Exercise requirements
Set down exactly the lines below, starting at the one that contains "This screenshot has width=1080, height=609." and ending at the one that contains "Click the badge numbered 1 on password icon", with both of those lines included and nothing else.

(Stored data)
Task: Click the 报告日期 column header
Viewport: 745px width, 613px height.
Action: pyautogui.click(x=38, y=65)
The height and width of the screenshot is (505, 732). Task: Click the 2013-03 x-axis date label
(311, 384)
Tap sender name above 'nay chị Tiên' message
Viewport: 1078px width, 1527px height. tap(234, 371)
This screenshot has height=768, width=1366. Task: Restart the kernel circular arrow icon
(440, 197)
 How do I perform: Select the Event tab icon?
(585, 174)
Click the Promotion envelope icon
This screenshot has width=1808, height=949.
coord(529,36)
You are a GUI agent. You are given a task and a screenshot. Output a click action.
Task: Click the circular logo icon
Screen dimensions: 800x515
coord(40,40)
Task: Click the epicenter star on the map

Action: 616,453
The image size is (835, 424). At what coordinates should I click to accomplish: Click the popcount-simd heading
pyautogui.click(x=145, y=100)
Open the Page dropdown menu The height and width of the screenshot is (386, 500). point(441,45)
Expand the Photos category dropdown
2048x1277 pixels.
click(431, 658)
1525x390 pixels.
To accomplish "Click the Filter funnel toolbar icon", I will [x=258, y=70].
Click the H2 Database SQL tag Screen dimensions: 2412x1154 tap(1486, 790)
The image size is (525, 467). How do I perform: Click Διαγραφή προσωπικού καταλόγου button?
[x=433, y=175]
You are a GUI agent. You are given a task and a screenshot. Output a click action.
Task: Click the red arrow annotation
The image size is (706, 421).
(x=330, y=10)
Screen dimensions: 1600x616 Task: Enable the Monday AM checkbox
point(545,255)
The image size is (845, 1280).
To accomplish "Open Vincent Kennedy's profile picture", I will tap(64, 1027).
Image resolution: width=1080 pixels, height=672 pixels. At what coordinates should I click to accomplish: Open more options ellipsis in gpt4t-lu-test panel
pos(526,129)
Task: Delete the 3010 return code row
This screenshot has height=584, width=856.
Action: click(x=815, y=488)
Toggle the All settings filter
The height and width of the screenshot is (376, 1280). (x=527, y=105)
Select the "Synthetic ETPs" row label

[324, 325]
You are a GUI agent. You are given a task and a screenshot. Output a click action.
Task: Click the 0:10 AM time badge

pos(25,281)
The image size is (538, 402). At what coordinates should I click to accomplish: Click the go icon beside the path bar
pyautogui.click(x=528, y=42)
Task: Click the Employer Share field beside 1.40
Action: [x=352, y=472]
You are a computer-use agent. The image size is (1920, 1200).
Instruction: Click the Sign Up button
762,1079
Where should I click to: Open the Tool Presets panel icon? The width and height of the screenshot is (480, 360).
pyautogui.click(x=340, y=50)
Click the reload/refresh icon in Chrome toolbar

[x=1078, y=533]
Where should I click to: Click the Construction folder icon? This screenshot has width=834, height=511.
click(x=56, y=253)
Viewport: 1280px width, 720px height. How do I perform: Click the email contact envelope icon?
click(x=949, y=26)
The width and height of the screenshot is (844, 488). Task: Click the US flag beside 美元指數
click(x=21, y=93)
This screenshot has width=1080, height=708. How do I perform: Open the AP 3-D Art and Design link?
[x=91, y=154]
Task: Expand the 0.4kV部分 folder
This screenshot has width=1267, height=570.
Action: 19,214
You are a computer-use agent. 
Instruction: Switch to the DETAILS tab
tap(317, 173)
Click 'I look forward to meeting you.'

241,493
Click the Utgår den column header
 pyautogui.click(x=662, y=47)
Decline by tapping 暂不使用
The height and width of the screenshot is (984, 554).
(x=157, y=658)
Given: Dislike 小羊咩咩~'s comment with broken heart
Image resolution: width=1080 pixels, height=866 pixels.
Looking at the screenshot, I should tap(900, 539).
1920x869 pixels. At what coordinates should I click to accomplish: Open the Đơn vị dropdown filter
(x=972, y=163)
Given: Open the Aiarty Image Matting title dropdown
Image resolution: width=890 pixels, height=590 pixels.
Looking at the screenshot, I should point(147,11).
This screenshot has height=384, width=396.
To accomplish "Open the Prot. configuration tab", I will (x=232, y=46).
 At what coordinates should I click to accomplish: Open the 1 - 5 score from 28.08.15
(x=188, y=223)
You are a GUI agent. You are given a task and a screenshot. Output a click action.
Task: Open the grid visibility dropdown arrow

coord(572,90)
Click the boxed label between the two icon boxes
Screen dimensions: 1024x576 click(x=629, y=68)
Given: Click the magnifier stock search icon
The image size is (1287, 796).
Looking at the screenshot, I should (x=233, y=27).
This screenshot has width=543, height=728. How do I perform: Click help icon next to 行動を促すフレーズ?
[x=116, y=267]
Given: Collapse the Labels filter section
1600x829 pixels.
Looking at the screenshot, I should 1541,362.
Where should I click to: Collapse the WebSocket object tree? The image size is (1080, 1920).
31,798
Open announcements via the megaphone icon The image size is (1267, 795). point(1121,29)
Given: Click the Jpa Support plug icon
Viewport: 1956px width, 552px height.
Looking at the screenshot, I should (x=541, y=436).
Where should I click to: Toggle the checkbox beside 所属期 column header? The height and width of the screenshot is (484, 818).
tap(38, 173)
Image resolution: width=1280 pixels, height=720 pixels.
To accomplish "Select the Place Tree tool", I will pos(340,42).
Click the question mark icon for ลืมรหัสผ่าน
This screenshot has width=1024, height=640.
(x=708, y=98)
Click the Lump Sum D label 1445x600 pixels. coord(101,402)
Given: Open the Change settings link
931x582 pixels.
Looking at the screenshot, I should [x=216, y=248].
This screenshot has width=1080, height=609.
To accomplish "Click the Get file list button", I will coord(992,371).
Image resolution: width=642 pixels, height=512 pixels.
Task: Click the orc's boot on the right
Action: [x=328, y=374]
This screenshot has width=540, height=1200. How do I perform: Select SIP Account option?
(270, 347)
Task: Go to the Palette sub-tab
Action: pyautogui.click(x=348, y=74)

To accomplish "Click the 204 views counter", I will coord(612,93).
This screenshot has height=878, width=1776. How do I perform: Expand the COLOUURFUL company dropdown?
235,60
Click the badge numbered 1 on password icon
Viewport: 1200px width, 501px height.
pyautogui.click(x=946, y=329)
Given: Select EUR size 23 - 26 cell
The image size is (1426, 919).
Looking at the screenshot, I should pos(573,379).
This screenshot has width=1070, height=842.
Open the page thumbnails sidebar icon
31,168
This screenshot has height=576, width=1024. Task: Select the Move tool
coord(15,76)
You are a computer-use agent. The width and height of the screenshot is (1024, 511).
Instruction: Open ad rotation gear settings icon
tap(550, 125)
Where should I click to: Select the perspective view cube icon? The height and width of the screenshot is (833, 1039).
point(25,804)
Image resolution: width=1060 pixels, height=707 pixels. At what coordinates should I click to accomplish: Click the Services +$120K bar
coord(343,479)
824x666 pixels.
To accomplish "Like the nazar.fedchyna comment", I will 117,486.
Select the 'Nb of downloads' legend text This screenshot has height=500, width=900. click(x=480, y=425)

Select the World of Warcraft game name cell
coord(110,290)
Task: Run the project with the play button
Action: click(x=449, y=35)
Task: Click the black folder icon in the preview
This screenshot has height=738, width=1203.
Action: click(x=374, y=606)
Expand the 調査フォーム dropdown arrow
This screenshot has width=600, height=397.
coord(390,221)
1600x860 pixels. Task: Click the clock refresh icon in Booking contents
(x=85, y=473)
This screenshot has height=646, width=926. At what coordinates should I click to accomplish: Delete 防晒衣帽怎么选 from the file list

Problem solution
This screenshot has width=1080, height=609.
To accomplish "Click the Get file list button", I will coord(992,371).
Image resolution: width=642 pixels, height=512 pixels.
Task: Click the orc's boot on the right
Action: [x=328, y=374]
This screenshot has width=540, height=1200. How do I perform: Select SIP Account option?
(270, 347)
Task: Go to the Palette sub-tab
Action: pyautogui.click(x=348, y=74)

To accomplish "Click the 204 views counter", I will coord(612,93).
This screenshot has height=878, width=1776. How do I perform: Expand the COLOUURFUL company dropdown?
235,60
Click the badge numbered 1 on password icon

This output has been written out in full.